Concern regarding the risk-to-benefit ratio is not the only reason that dissuades patients from participating in trials. According to a survey conducted by the American Society for Clinical Oncology, major deterrents for physicians to enroll patients in clinical trials are additional costs and uncertainty about reimbursement, extensive paperwork and narrow eligibility criteria (only a fraction of the patients who seem eligible turn out to be upon closer inspection, causing disappointment after hopes have been raised). For patients, major barriers are inconvenience (many receive treatment at locations distant to their homes) and uncertainty about insurance coverage. An analysis by the National Cancer Institute showed that the cost of treating a cancer patient enrolled in a clinical trial is not dramatically higher than the cost of standard treatment. As society depends on clinical trials to optimize and update standard medical praxis, and clinical trials depend upon the participation of patients, it is imperative to mandate insurance coverage of the costs—especially as this is unlikely to change health care economy in a major way.

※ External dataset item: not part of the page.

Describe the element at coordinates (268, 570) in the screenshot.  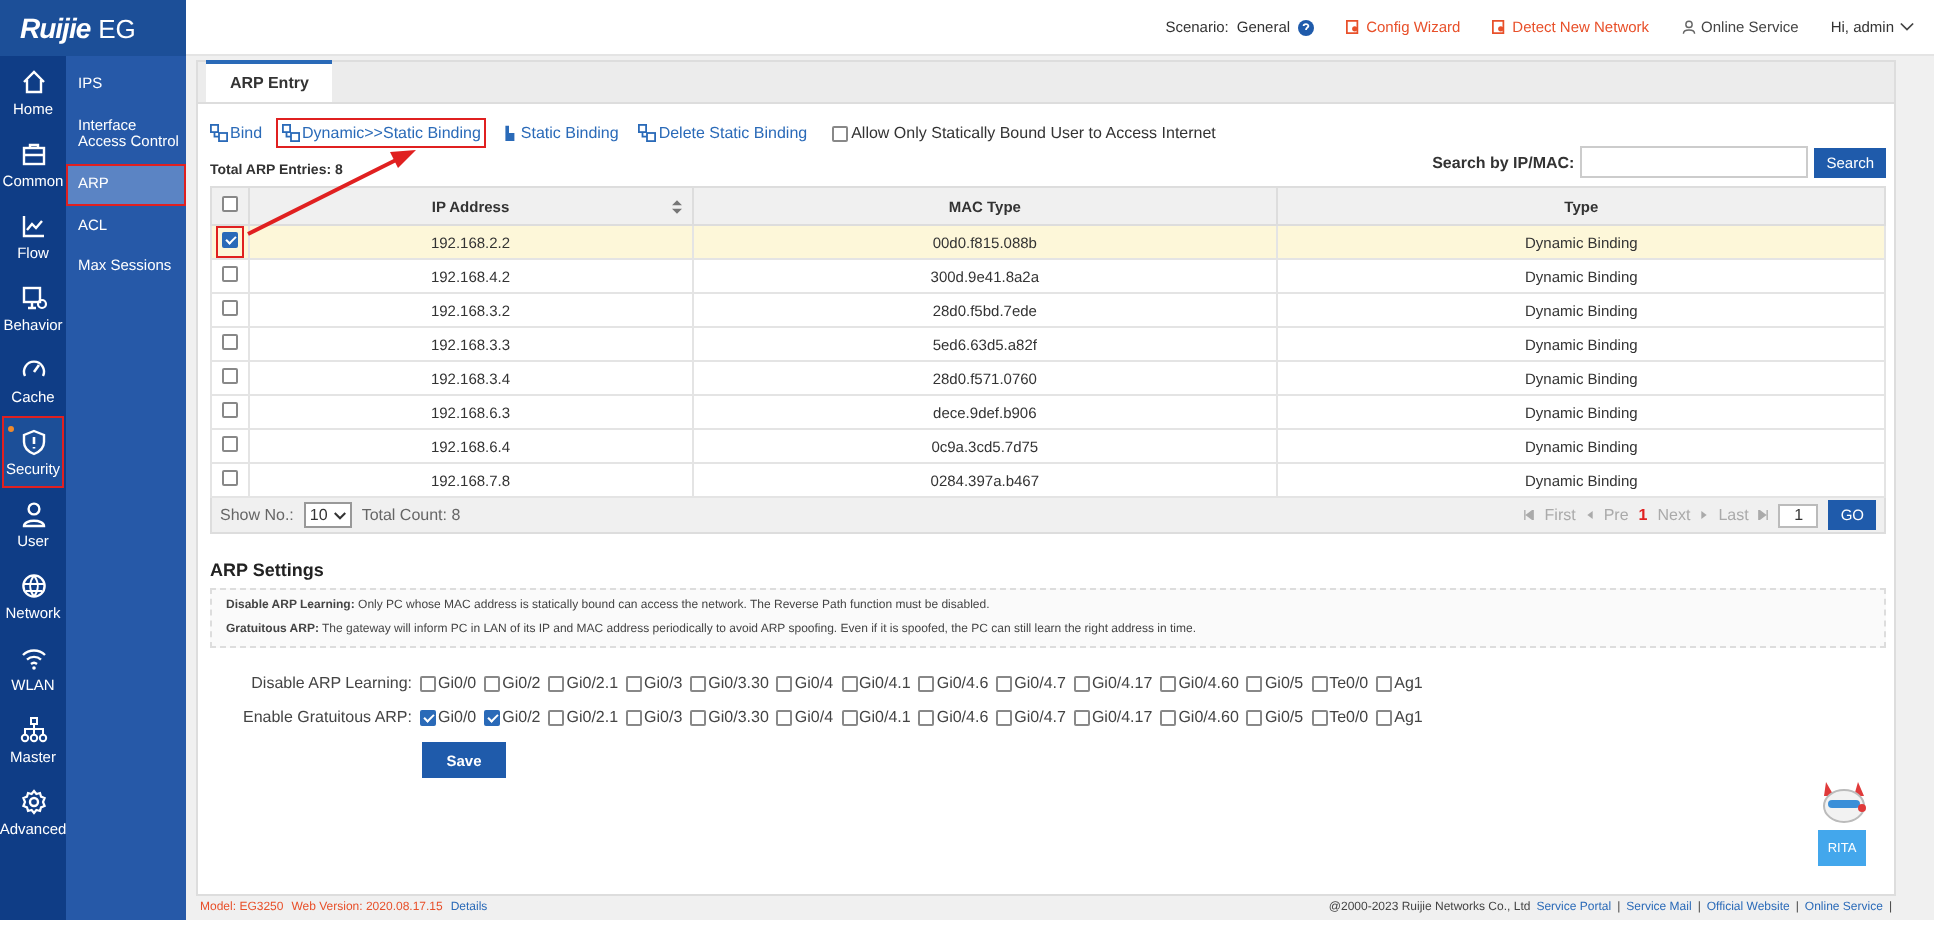
I see `section-title: ARP Settings` at that location.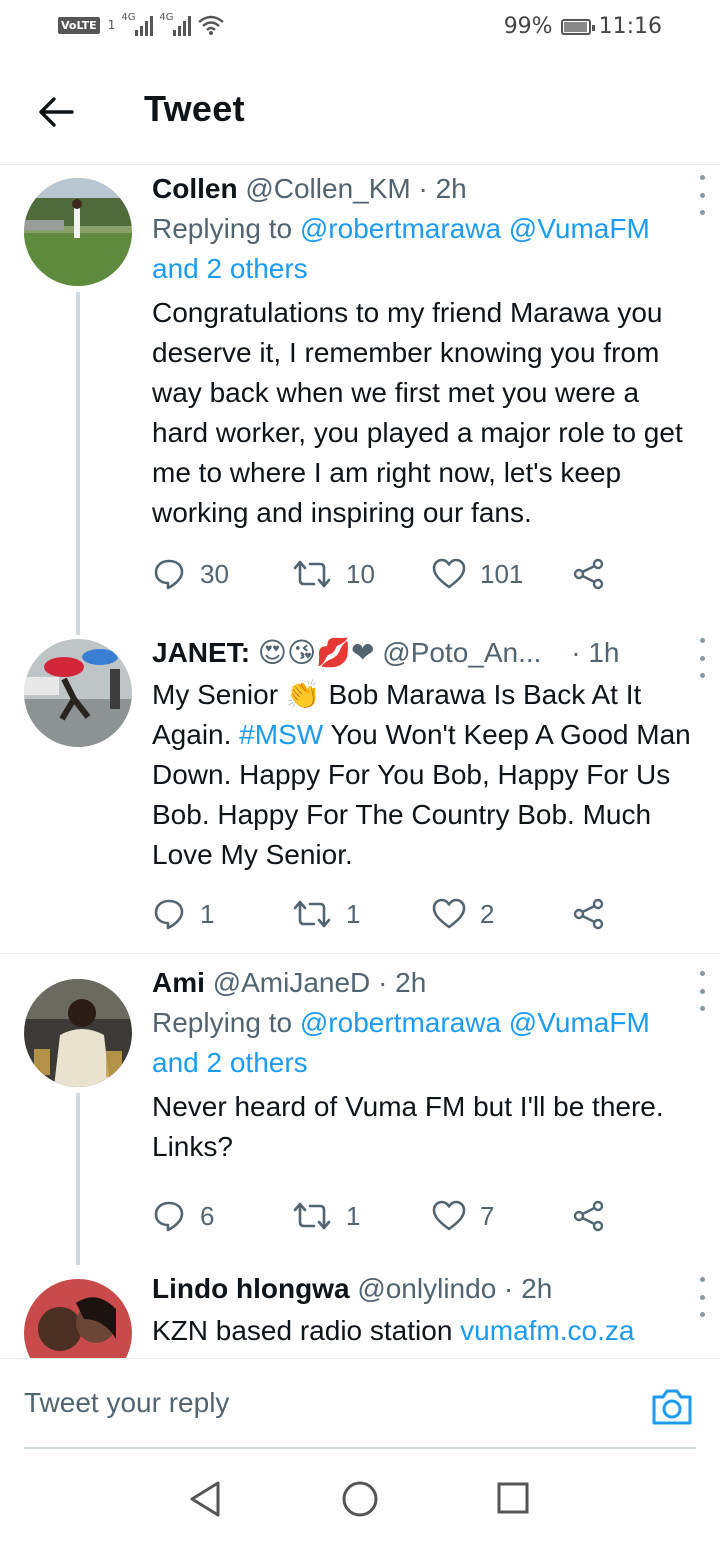  What do you see at coordinates (596, 652) in the screenshot?
I see `timestamp: · 1h` at bounding box center [596, 652].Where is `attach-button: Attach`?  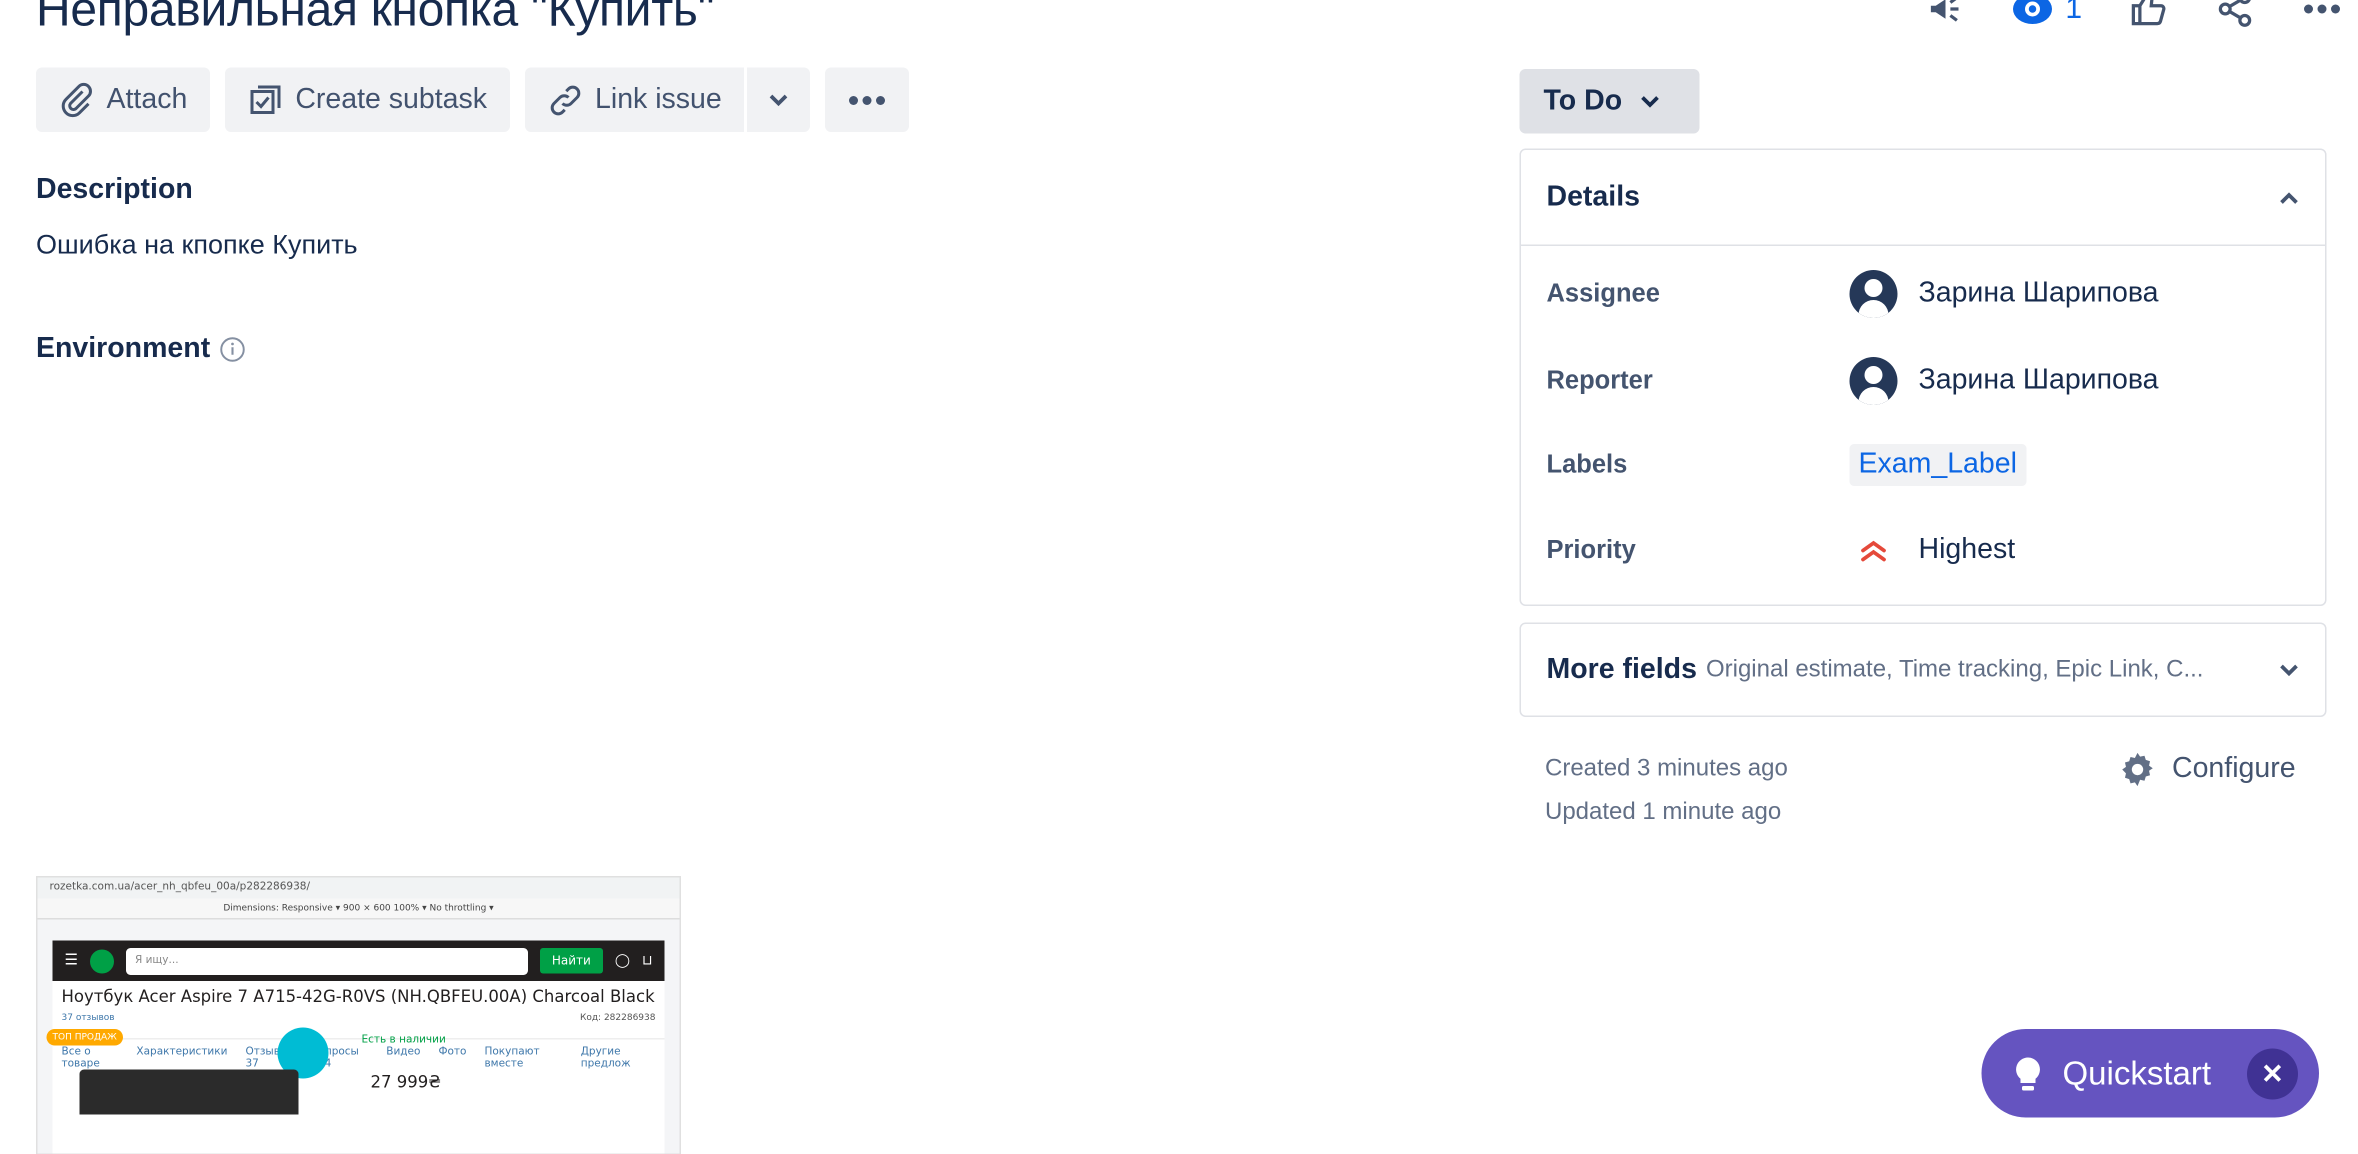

Clinical trials—including gene therapy trials—must adhere to strict standards and protocols. At the same time, approval mechanisms must be timely so that the science upon which trials are based is not outdated by the time the first patients receive treatment. Researchers in academia and industry are concerned that Gelsinger's death could further compromise enrollment in clinical trials, and that additional layers of regulation—which would inevitably be associated with more paperwork and prolonged approval times—could be introduced. Responsible physicians and scientists will not object to full disclosure of the risks and benefits of clinical trials, random control visits by Federal Drug Administration or National Institutes of Health inspectors, or stricter enforcement of existing regulations. Painting a more negative picture of clinical trials in general and additional layers of regulation, however, will jeopardize the efficient translation of basic research into clinical practice—at a time when many therapies are finally based on an understanding of the underlying defects rather than trial and error.